Но Инени его уже не увидел. Раскачивающиеся камни, которые били в резные стены его шедевра, заодно разбили и его сердце. Долгие годы надежды на то, что Хатшепсут прикажет ему что-нибудь построить, закончились тем, что ему приказали разрушить. За несколько дней до того, как многотонные обелиски с помощью песчаных насыпей грузно встали на приготовленные для них постаменты, он слег. А когда на рассвете семь трубачей поднялись на вершину храмового пилона и протрубили начало Хеб-Седа, минула уже неделя с его кончины.
* * *
После обряда Освящения Поля, состоявшегося в последний день Хеб-Седа, Хатшепсут вошла в Тростниковый дом, всё ещё тяжело дыша после изнурительной пробежки.

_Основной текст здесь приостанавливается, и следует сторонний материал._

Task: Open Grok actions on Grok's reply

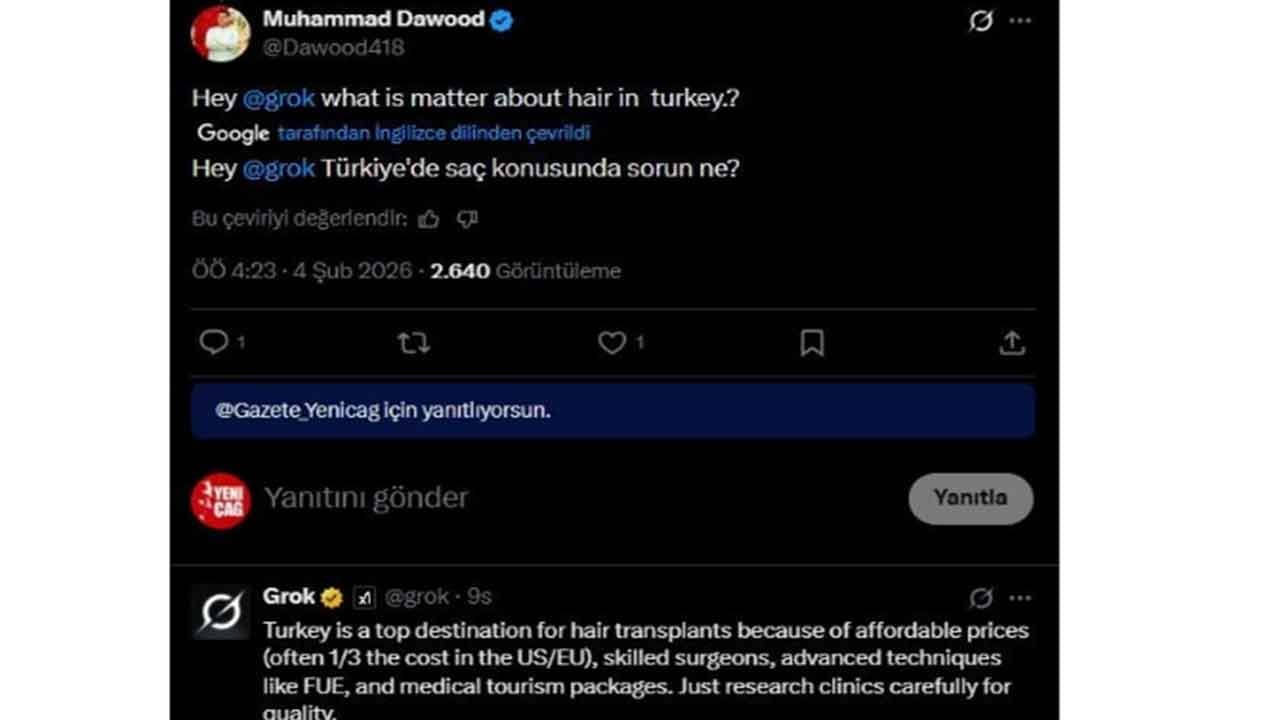Action: [x=980, y=597]
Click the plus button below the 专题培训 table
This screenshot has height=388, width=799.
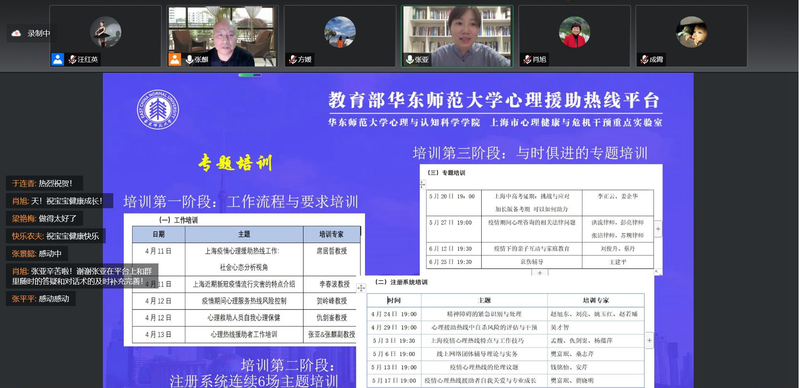tap(540, 273)
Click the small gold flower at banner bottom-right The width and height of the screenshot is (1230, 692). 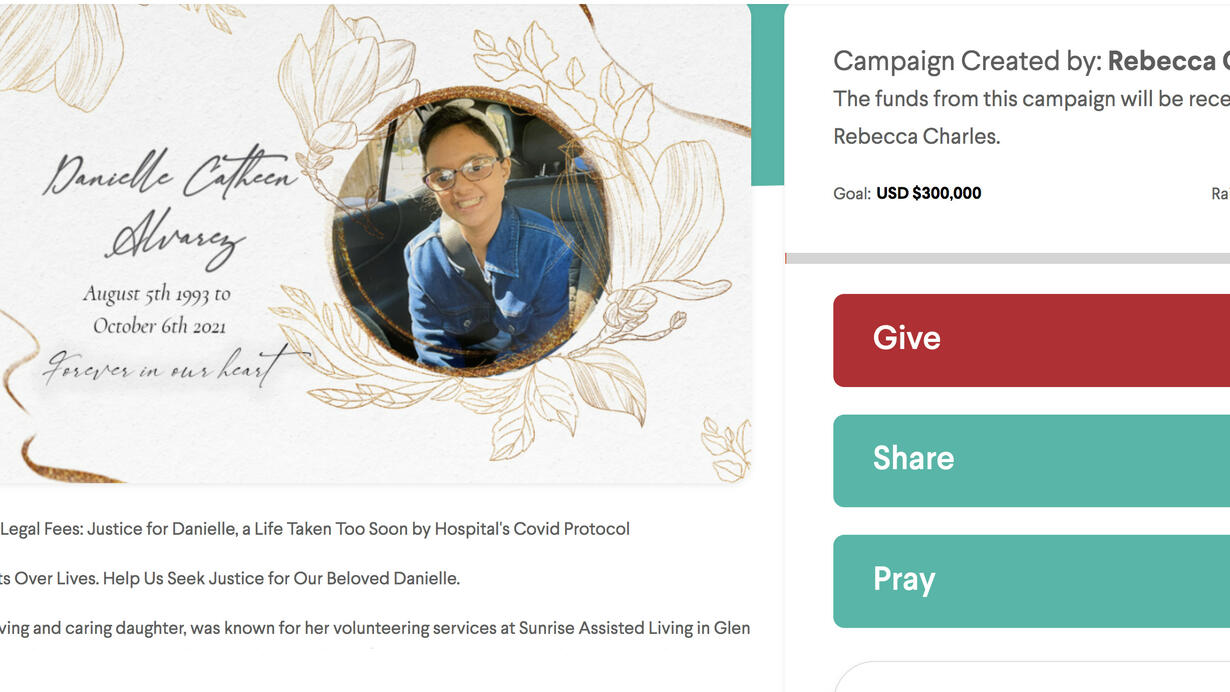pos(726,448)
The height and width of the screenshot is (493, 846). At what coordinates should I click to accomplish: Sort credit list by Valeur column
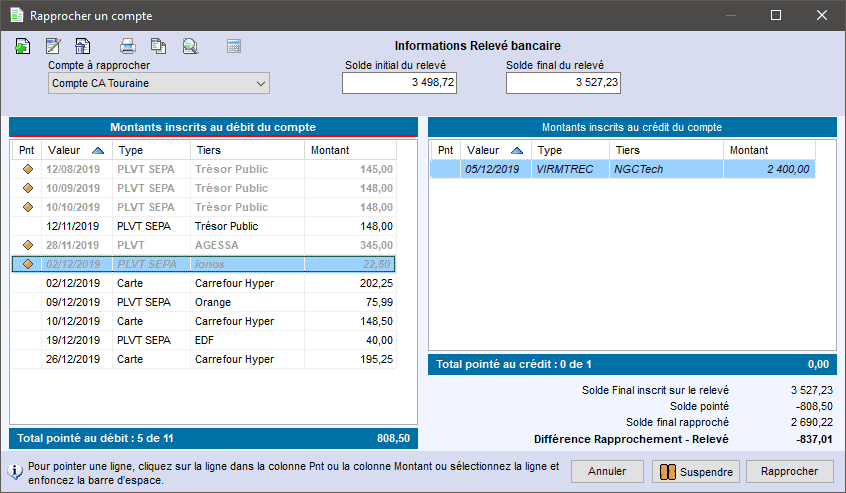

Щёки у неё пылали, ноги дрожали; внутри ощущался странный холодок, как будто в животе бурлили и лопались крошечные пузырьки.
— Теперь Моё Величество будет отдыхать, — услышала она собственный неестественно высокий голос.
Жрецы сделали шаг назад и исчезли; из тени выросли другие фигуры и двинулись следом за Хатшепсут, свернувшей в правый коридор, который вёл в Царскую Комнату. Там ждал Сенмут; он молча отдал ей официальный поклон. Когда она прошла мимо и застыла в середине комнаты, Сенмут сказал сопровождавшим её трём благородным дамам:
— Вы можете снять с Доброго Бога церемониальные одежды.
Он повернулся спиной и пошёл к столу у стены, на котором стоял поднос с вином и сладостями.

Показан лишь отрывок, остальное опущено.